The truth is America’s housing collapse is not due to an absence of truth. It’s more a case of the presence of a culture of entitlement that is cavalier about debt. The consequences reach even into the church, with a chronic lack of stewardship. The plain truth is that the average churchgoer tithes between two and three percent of their income. The plain truth is that God demands something north of 10 percent. The plain truth is that, on average, 98 percent of an American’s income is already spoken for before tithing—in car payments, mortgages, cable, dining out, you name it. No one can tithe 10 percent when 98 percent of their income is already spoken for. This is why Iris Murdoch noted that, at the moment of choosing, most of the business of choosing is already done. Meaning and imagination precede reason and truth.
This is also why the millions of dollars raised for “truth projects” might be better spent on “meaning projects.” Meaning is a matter of plausibility. In To Change the World, James Hunter says we live with two ever-present realities, dissolution and difference. Dissolution is a lack of a collective grasp of reality—no meaningful connection between the church’s rendition of truth and how others see it. The truth the church presents sounds implausible to others, just as not owning a home seems implausible to many Americans.

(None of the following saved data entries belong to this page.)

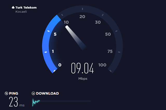Click the 23 ms ping value
The image size is (166, 110).
[17, 102]
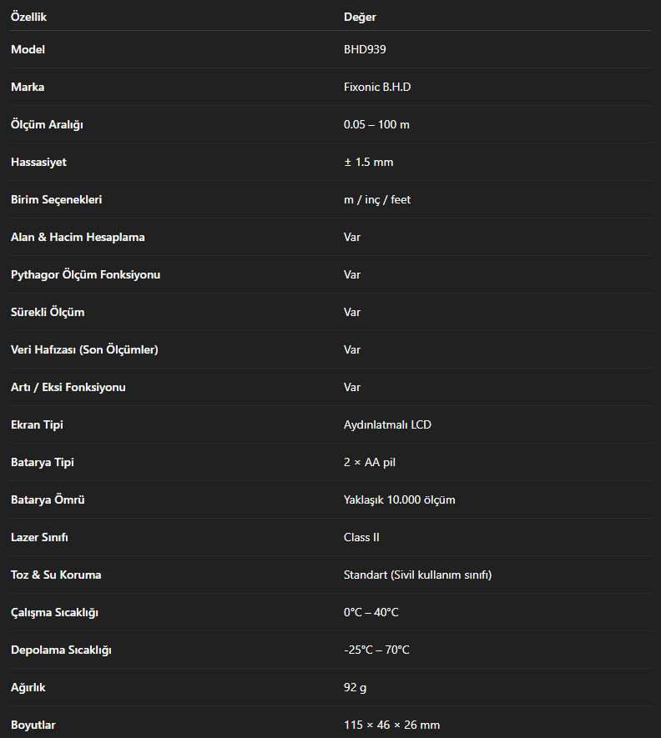This screenshot has width=661, height=738.
Task: Select the ± 1.5 mm accuracy value
Action: 368,162
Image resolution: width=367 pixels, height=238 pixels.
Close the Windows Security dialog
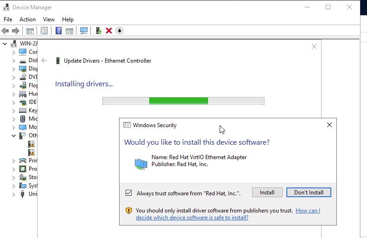click(329, 125)
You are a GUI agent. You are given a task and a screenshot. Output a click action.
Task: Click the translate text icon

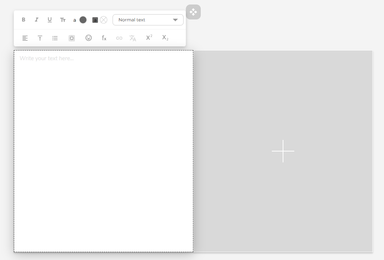(x=133, y=38)
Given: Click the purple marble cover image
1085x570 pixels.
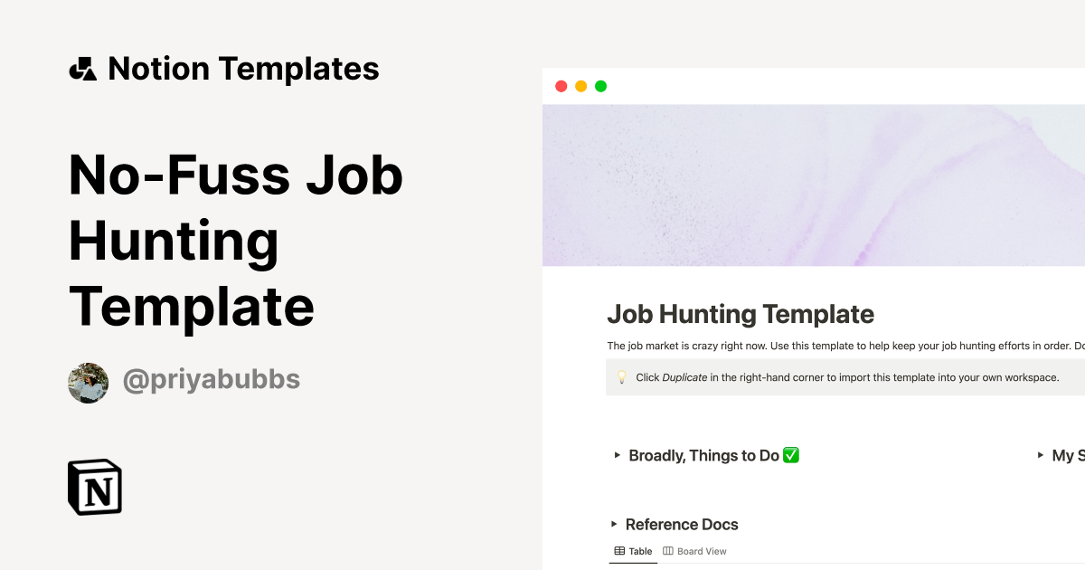Looking at the screenshot, I should (814, 185).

“Meaning projects” on the other hand would equip faith communities in getting their foot in the door and a place at the table of leading financial institutions. This is the solution for dissolution—a strengthening of our collective grasp of reality. This means assisting institutions in becoming plausibility structures for the truth, so that wise stewardship and sober borrowing becomes plausible to the general public. Otherwise, all the truth in the world is unlikely to make the implausible plausible, since plausibility is the primary problem and not truth.
1 Rob Moll, “C.S. Lewis, the Sneaky Pagan,” interview of Colin Duriez, Christianity Today June 28, 2004.
2 C.S. Lewis, Selected Literary Essays, p. 265.
3 Thomas J. Sugrue, “The New American Dream: Renting” Wall Street Journal, August 15-16, 2009, W1.